Usually, our spring scouting in the north country takes place in April - by then, the snows of winter have mostly melted, enough for the dogs and I to get around the grouse woods without too much trouble. Well, spring came early this year (it seemed as though winter never really came), making for an extra couple of weeks of work for the dogs and escaping the winter doldrums for me.
Monty and Bode took me through a patch of woods in Vermont that we hadn't explored yet, so I had no idea of what to expect, nor expectations either. The "boys" were pretty fired up to be hitting the woods again, and running together to boot. Those of you that hunt with me know that I prefer to run one dog at a time - just too much to focus on when you have more than one dog on the ground, and today was a prefect example of that, at least early on.
Within five minutes from the truck, Bode, showing great energy at being in the woods, bounded in to some heavy cover on my left as I was watching Monty on my right. Shortly thereafter a great flapping of wings and clucking ensued - yes, Bode must have thought he had the grand daddy of all grouse in his sights. Three to four turkeys exploded in to the air in all directions, with Bode in hot pursuit. C'est la vie!
It got better fortunately, at least briefly. Monty and Bode had the point pictured above on a tight sitting grouse in heavy edge cover. The dogs held well, and so did the bird - long enough for me to walk up and flush it. It offered one of those tough but very makeable shots at tree height down the trail in front of me. My grouse hunter's eye dreamt of a bird fluttering down, hit by my shot string through the waning foliage of late October or early November. However, you know how dreams sometimes go …
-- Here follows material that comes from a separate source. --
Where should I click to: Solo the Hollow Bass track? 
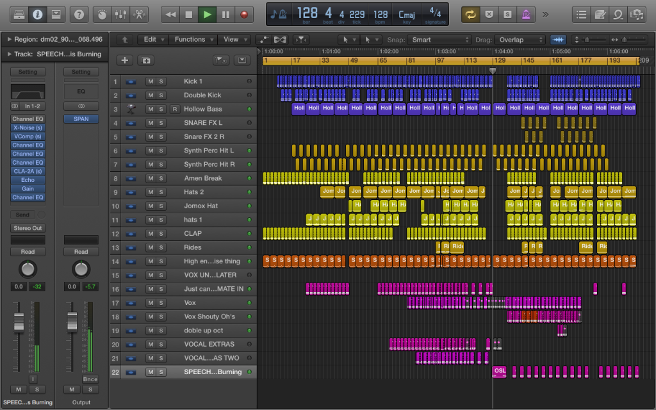(161, 110)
Over the next 45 minutes, we would move seven more grouse, just walking along the snow and ice covered trail. There were two pairs, which both held surprisingly tight, and several more singles. All of the birds were located in the thick evergreen edge cover, and while the dogs were birdy on nearly all of them, they did not perform nearly as well as they did on that first one. Perhaps too many birds too soon? Maybe - they also had a competition going on (or at least Bode was trying to compete with Monty - fat chance), further confirming my belief that the dogs are best run alone.